:: Your instructions ::
Recast every line of the records below as a Markdown table with the columns Row and Line, numbering the rows and skipping blank lines. Omit the pictures from the table.

Text and element pointing records:

::::::::

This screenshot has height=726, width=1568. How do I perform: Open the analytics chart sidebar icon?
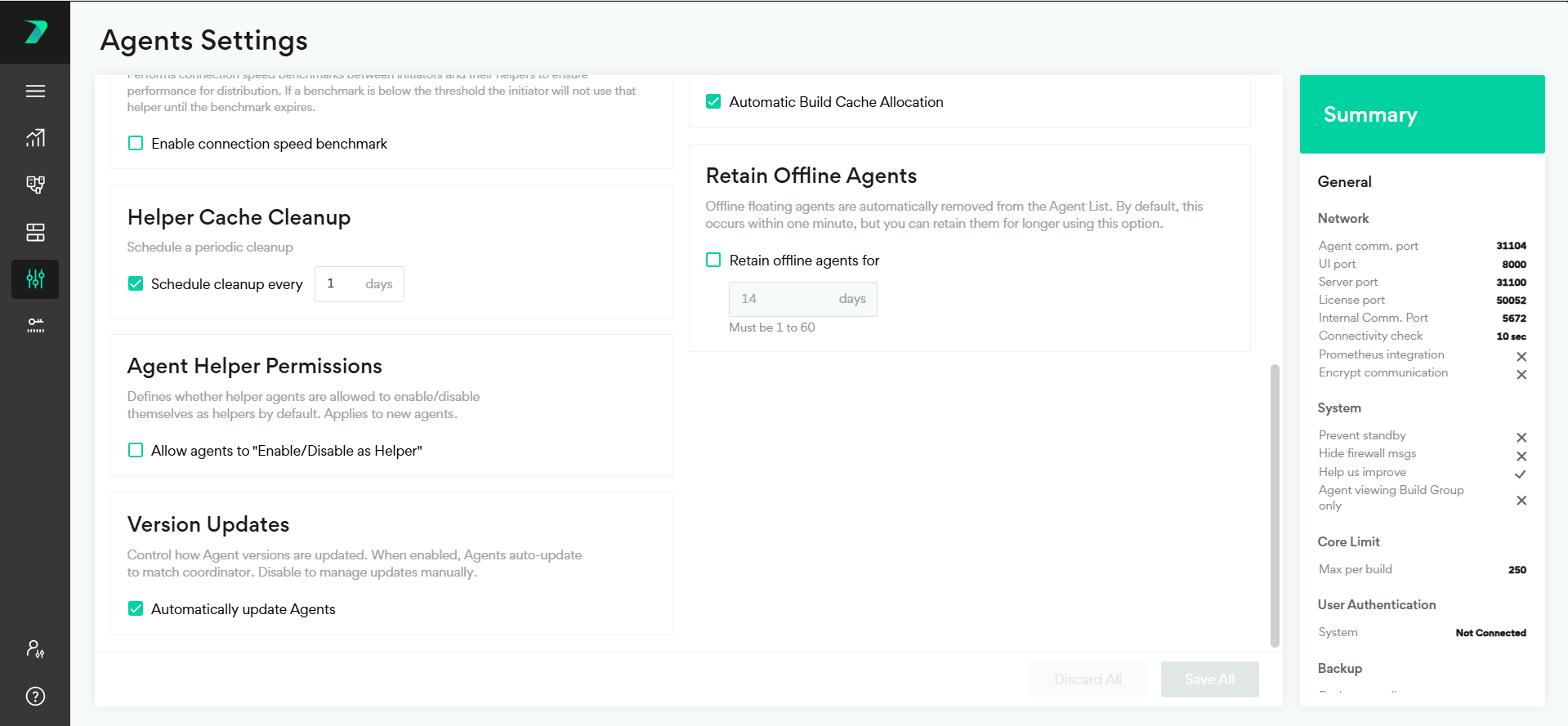[x=35, y=138]
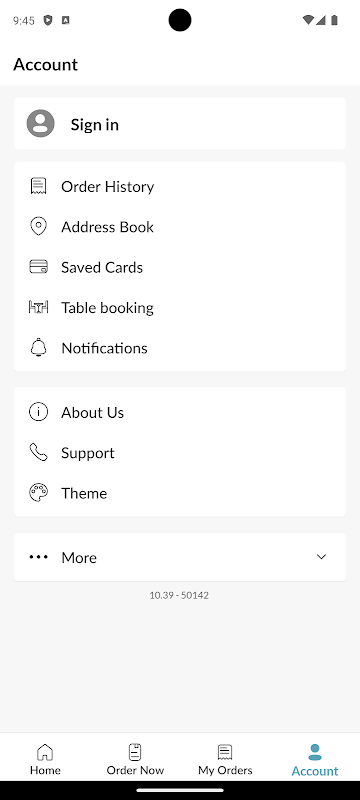
Task: Tap the Support phone icon
Action: click(x=38, y=453)
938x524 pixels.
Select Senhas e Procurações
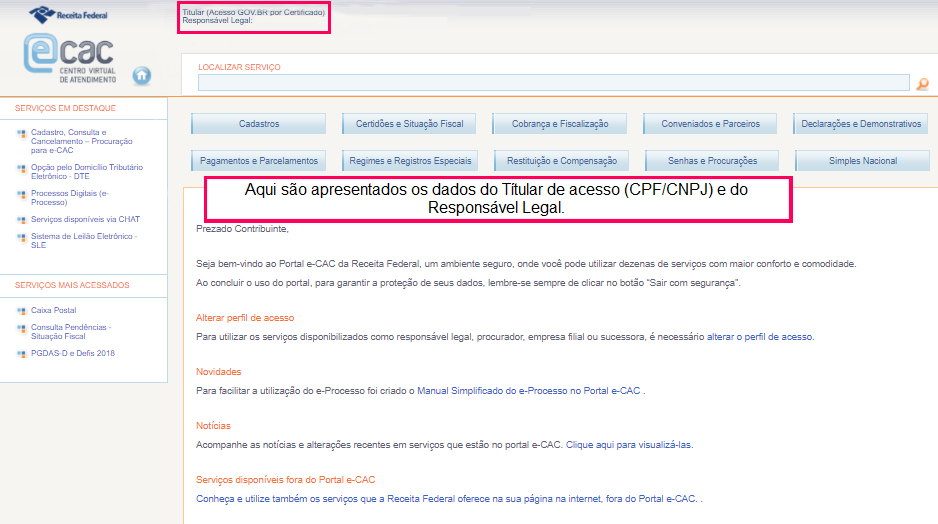click(711, 161)
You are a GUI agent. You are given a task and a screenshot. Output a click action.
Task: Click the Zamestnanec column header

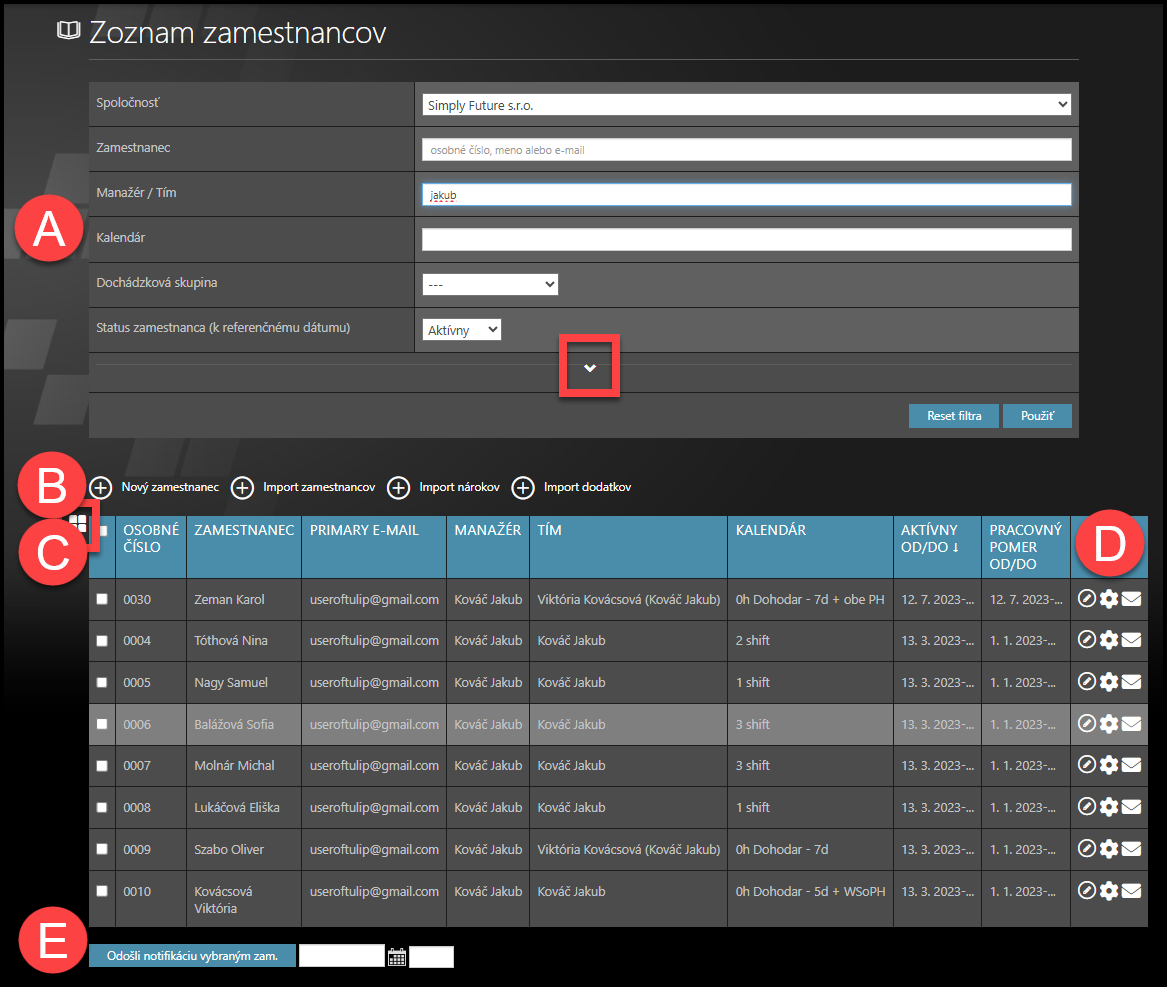(x=244, y=530)
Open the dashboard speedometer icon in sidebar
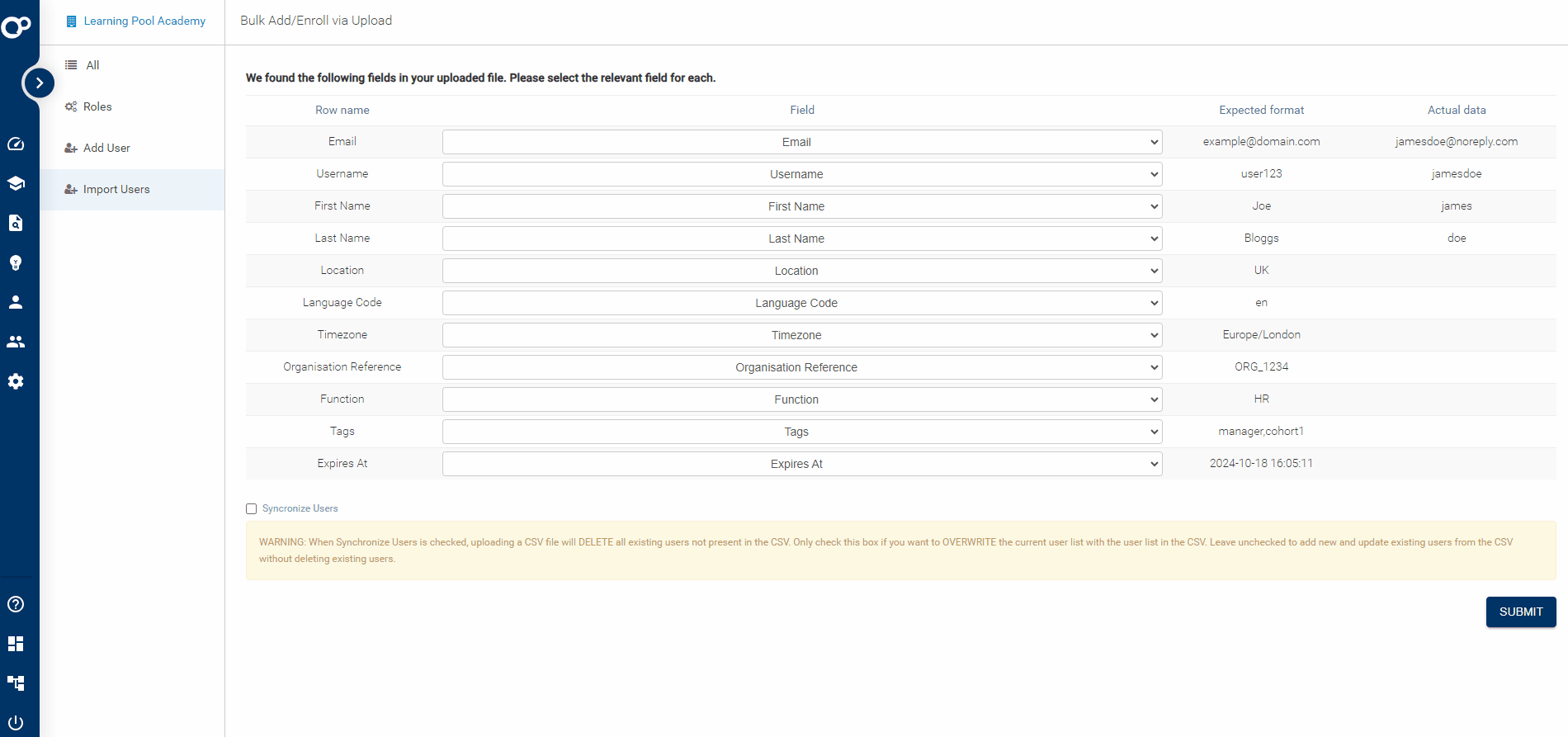The image size is (1568, 737). pos(16,144)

::::::::

:: The completed task ::
| Row | Line |
|---|---|
| 1 | This screenshot has height=726, width=1568. How do I perform: Open the analytics chart sidebar icon? |
| 2 | [x=35, y=138] |
| 3 | Task: Tap the Support phone icon |
| 4 | Action: click(x=38, y=453) |
| 5 | 938x524 pixels. |
| 6 | Select Senhas e Procurações |
| 7 | click(711, 161) |
| 8 | You are a GUI agent. You are given a task and a screenshot. Output a click action. |
| 9 | Task: Click the Zamestnanec column header |
| 10 | (x=244, y=530) |
| 11 | Open the dashboard speedometer icon in sidebar |
| 12 | The image size is (1568, 737). pos(16,144) |